Launched in partnership with Mind after landmark 10-year mental health report
- Number of men who have suicidal thoughts when feeling worried or low has doubled to one in ten
- Two in five men admit to regularly feeling worried or low, an increase since 2009
- Men are now almost three times more likely to see a therapist when worried or low than in 2009
The EFL and its 72 Clubs have today launched ‘Team Talk’, in an effort to urge supporters to talk and stay connected throughout the Christmas and January period and keep the conversation around mental health going.
New research into men’s mental health suggests that, while some progress has been made, men feel worried or low more regularly than ten years ago and are consequently twice as likely to feel suicidal.
The findings are part of ‘Get It Off Your Chest: Men’s mental health 10 years on’ – a report commissioned by Mind as part of its charity partnership with the League. The report compares new polling data from YouGov* with results from 2009 to understand how the challenges facing men’s mental health have changed over the past 10 years.
Results show that one of the top alternatives to medication includes social activity, which during the pandemic has been difficult for many people, especially football supporters with matches being behind closed doors until the recent return of a very small number of fans to EFL fixtures in limited areas of the country.

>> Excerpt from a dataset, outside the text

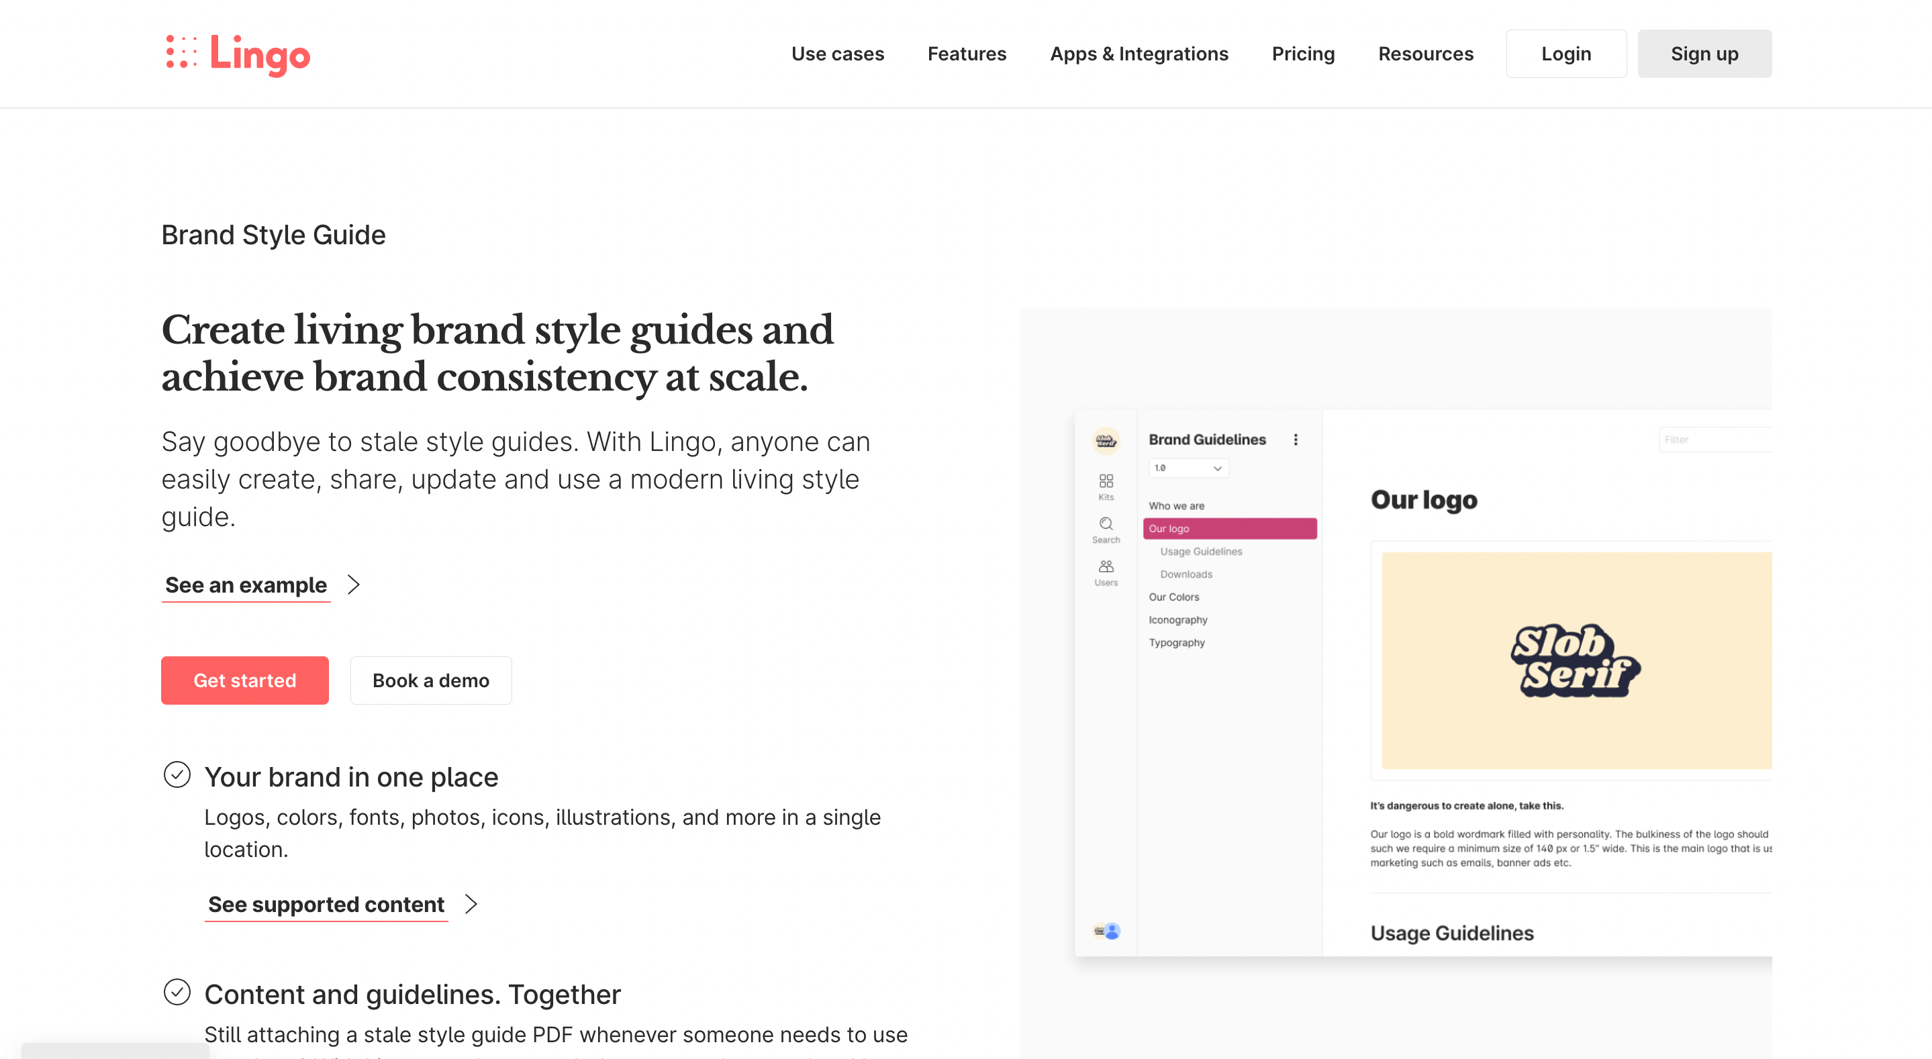Click the Lingo logo in header
Viewport: 1932px width, 1059px height.
[x=237, y=54]
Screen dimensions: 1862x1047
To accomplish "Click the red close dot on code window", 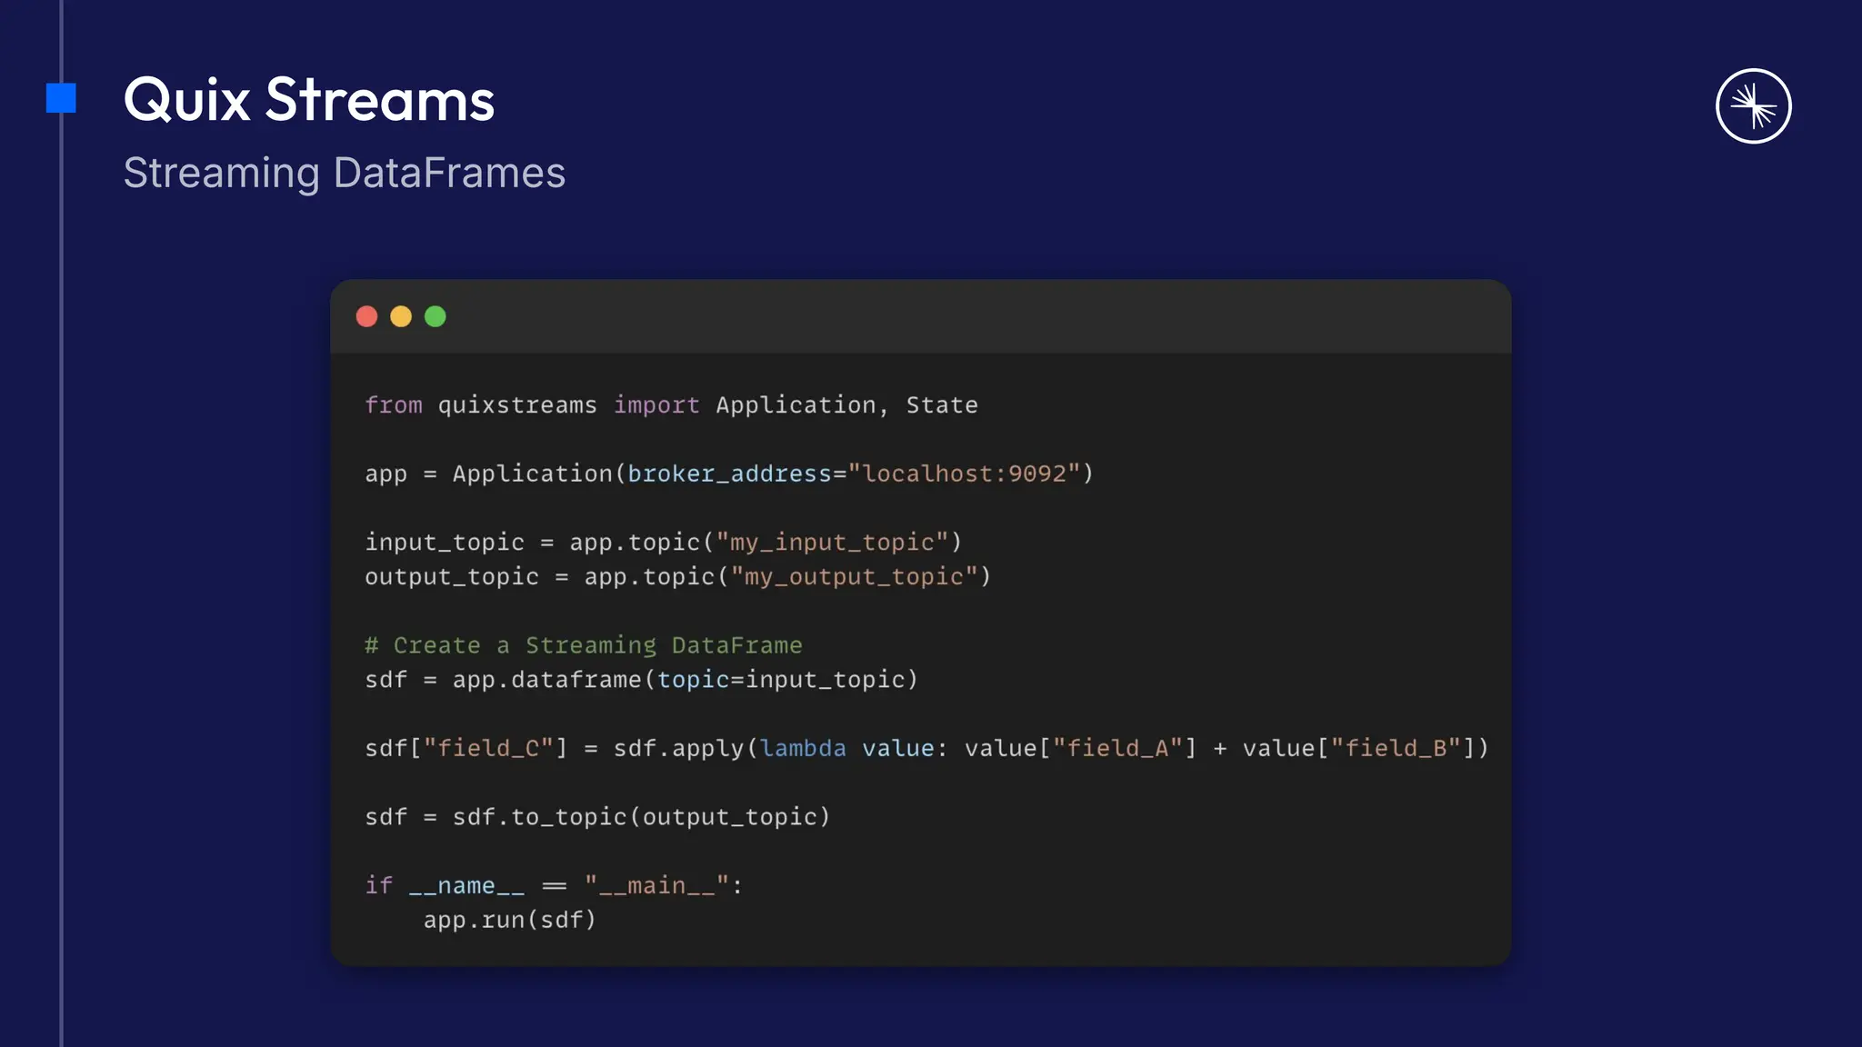I will coord(366,316).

To help keep supporters connected to their Clubs, Team Talk sessions will informally bring fans together (virtually or in-person where safe to do so) to talk about football – helping them stay connected during what can be a difficult time of year for many.
The sessions build on the excellent community work of Clubs throughout the pandemic which has included befriending phone calls, online social groups, a pen-pal scheme, social action from young people taking part in NCS and socially distanced ‘garden gate’ conversations across EFL communities to reach the people who require this vital support right when they need it the most.
Rick Parry, EFL Chair, said: “This year has been incredibly challenging for so many people, and we know football supporters have missed the camaraderie and sense of community that attending a live football match brings. Although we have welcomed supporters back to matches in limited numbers, we know many people are still unable to attend and are missing watching their football team in-person with family and friends.
“EFL Clubs are the cornerstone of their communities and through the network of 72 Clubs, the EFL is in a unique position to reach millions of football fans who may be suffering in silence with their mental health. The Team Talk campaign builds on the excellent work of Clubs during the pandemic in helping some of the most vulnerable in society at such a critical time.”
Paul Farmer, Chief Executive of Mind, said: “It’s really positive that men are more likely to seek help from the NHS and talk to friends and family about their mental health than they were 10 years ago. As a society, we have become more open about mental health in the last decade as campaigns such as Mind’s partnership with the English Football League (EFL) have helped to shift stigmatising attitudes and behaviours, and this may be beginning to filter through.
“Men still tell us that they are not always getting the help they need for their mental health. Sometimes they don’t know where to go for help or what’s on offer might not be suitable for them. Our survey suggests that a wider range of options might be needed, such as physical activity and social activities, alongside access to talking therapies and medication. Ultimately, men are still three times as likely to take their own life their own life as women, so there is much more to do to ensure men can ask for help and can get the right support when they need it.”